§ **Compito da svolgere**
Trascrivi tutti i record riportati qui sotto, riga per riga e senza cambiare nulla.

§ **Dati disponibili**

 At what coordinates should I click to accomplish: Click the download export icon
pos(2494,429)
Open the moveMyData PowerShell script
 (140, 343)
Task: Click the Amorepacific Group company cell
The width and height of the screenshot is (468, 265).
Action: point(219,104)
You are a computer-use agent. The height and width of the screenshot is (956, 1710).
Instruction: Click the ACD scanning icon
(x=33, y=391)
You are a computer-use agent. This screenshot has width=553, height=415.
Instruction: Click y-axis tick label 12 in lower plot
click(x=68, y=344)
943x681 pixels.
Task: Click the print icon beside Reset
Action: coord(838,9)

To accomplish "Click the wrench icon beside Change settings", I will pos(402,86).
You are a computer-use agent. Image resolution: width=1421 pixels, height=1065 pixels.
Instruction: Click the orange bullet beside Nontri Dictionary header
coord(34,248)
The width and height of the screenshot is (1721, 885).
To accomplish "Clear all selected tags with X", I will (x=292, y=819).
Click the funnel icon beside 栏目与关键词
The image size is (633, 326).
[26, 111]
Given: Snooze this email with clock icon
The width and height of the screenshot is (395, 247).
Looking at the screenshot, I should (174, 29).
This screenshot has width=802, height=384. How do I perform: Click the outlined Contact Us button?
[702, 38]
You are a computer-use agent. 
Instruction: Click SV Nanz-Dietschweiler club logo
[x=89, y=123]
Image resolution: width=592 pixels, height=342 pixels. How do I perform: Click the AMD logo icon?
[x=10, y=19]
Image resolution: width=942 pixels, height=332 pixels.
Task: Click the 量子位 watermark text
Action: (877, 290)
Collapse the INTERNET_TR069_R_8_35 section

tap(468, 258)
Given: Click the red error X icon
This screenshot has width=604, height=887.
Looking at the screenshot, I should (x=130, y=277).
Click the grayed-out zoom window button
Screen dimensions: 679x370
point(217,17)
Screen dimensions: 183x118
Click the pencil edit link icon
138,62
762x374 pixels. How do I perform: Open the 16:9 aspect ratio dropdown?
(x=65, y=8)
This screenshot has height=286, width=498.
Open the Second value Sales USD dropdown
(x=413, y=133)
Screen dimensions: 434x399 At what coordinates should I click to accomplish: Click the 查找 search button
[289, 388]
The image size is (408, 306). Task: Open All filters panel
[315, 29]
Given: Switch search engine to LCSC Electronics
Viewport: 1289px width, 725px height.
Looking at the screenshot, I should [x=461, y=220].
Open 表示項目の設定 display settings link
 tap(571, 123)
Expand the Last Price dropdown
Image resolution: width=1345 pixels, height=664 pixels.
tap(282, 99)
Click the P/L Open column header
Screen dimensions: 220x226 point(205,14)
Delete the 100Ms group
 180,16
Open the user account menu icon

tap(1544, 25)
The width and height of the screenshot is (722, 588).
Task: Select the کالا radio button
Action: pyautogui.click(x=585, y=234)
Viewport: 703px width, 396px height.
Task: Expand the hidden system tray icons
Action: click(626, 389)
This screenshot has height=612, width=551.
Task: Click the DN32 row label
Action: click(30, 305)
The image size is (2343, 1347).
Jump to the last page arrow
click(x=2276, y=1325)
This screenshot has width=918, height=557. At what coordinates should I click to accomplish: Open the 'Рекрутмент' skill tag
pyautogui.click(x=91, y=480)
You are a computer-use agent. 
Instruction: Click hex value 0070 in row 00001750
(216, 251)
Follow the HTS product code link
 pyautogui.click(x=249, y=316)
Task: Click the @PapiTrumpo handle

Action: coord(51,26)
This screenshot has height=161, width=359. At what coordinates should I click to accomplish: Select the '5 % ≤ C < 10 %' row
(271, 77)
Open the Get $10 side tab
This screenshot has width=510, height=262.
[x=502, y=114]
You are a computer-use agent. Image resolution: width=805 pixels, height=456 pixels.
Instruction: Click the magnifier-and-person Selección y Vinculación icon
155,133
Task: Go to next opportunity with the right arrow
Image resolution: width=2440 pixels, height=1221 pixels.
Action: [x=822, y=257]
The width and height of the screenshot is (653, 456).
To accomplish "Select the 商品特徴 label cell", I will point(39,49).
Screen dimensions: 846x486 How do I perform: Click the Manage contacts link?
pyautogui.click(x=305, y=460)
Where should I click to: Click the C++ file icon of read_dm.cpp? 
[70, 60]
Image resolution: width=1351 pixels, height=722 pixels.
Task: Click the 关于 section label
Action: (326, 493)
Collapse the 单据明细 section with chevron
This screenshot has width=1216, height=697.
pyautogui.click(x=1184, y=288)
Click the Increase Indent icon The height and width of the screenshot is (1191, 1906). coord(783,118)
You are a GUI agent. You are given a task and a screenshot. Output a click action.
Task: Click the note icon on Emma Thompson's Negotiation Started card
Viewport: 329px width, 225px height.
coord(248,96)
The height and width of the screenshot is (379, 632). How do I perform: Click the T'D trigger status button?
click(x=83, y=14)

§ **Risposta**
 At what coordinates should I click to accomplish: Click the download export icon
pos(2494,429)
Open the moveMyData PowerShell script
 (140, 343)
Task: Click the Amorepacific Group company cell
The width and height of the screenshot is (468, 265).
Action: point(219,104)
You are a computer-use agent. The height and width of the screenshot is (956, 1710).
Instruction: Click the ACD scanning icon
(x=33, y=391)
You are a computer-use agent. This screenshot has width=553, height=415.
Instruction: Click y-axis tick label 12 in lower plot
click(x=68, y=344)
943x681 pixels.
Task: Click the print icon beside Reset
Action: coord(838,9)

To accomplish "Click the wrench icon beside Change settings", I will pos(402,86).
You are a computer-use agent. Image resolution: width=1421 pixels, height=1065 pixels.
Instruction: Click the orange bullet beside Nontri Dictionary header
coord(34,248)
The width and height of the screenshot is (1721, 885).
To accomplish "Clear all selected tags with X", I will (x=292, y=819).
Click the funnel icon beside 栏目与关键词
The image size is (633, 326).
[26, 111]
Given: Snooze this email with clock icon
The width and height of the screenshot is (395, 247).
Looking at the screenshot, I should (174, 29).
This screenshot has width=802, height=384. How do I perform: Click the outlined Contact Us button?
[702, 38]
You are a computer-use agent. 
Instruction: Click SV Nanz-Dietschweiler club logo
[x=89, y=123]
Image resolution: width=592 pixels, height=342 pixels. How do I perform: Click the AMD logo icon?
[x=10, y=19]
Image resolution: width=942 pixels, height=332 pixels.
Task: Click the 量子位 watermark text
Action: (877, 290)
Collapse the INTERNET_TR069_R_8_35 section

tap(468, 258)
Given: Click the red error X icon
This screenshot has width=604, height=887.
Looking at the screenshot, I should (x=130, y=277).
Click the grayed-out zoom window button
Screen dimensions: 679x370
point(217,17)
Screen dimensions: 183x118
Click the pencil edit link icon
138,62
762x374 pixels. How do I perform: Open the 16:9 aspect ratio dropdown?
(x=65, y=8)
This screenshot has height=286, width=498.
Open the Second value Sales USD dropdown
(x=413, y=133)
Screen dimensions: 434x399 At what coordinates should I click to accomplish: Click the 查找 search button
[289, 388]
The image size is (408, 306). Task: Open All filters panel
[315, 29]
Given: Switch search engine to LCSC Electronics
Viewport: 1289px width, 725px height.
Looking at the screenshot, I should [x=461, y=220].
Open 表示項目の設定 display settings link
 tap(571, 123)
Expand the Last Price dropdown
Image resolution: width=1345 pixels, height=664 pixels.
tap(282, 99)
Click the P/L Open column header
Screen dimensions: 220x226 point(205,14)
Delete the 100Ms group
 180,16
Open the user account menu icon

tap(1544, 25)
The width and height of the screenshot is (722, 588).
Task: Select the کالا radio button
Action: pyautogui.click(x=585, y=234)
Viewport: 703px width, 396px height.
Task: Expand the hidden system tray icons
Action: click(626, 389)
This screenshot has height=612, width=551.
Task: Click the DN32 row label
Action: click(30, 305)
The image size is (2343, 1347).
Jump to the last page arrow
click(x=2276, y=1325)
This screenshot has width=918, height=557. At what coordinates should I click to accomplish: Open the 'Рекрутмент' skill tag
pyautogui.click(x=91, y=480)
You are a computer-use agent. 
Instruction: Click hex value 0070 in row 00001750
(216, 251)
Follow the HTS product code link
 pyautogui.click(x=249, y=316)
Task: Click the @PapiTrumpo handle

Action: coord(51,26)
This screenshot has height=161, width=359. At what coordinates should I click to accomplish: Select the '5 % ≤ C < 10 %' row
(271, 77)
Open the Get $10 side tab
This screenshot has width=510, height=262.
[x=502, y=114]
You are a computer-use agent. Image resolution: width=805 pixels, height=456 pixels.
Instruction: Click the magnifier-and-person Selección y Vinculación icon
155,133
Task: Go to next opportunity with the right arrow
Image resolution: width=2440 pixels, height=1221 pixels.
Action: [x=822, y=257]
The width and height of the screenshot is (653, 456).
To accomplish "Select the 商品特徴 label cell", I will point(39,49).
Screen dimensions: 846x486 How do I perform: Click the Manage contacts link?
pyautogui.click(x=305, y=460)
Where should I click to: Click the C++ file icon of read_dm.cpp? 
[70, 60]
Image resolution: width=1351 pixels, height=722 pixels.
Task: Click the 关于 section label
Action: (326, 493)
Collapse the 单据明细 section with chevron
This screenshot has width=1216, height=697.
pyautogui.click(x=1184, y=288)
Click the Increase Indent icon The height and width of the screenshot is (1191, 1906). coord(783,118)
You are a GUI agent. You are given a task and a screenshot. Output a click action.
Task: Click the note icon on Emma Thompson's Negotiation Started card
Viewport: 329px width, 225px height.
coord(248,96)
The height and width of the screenshot is (379, 632). How do I perform: Click the T'D trigger status button?
click(x=83, y=14)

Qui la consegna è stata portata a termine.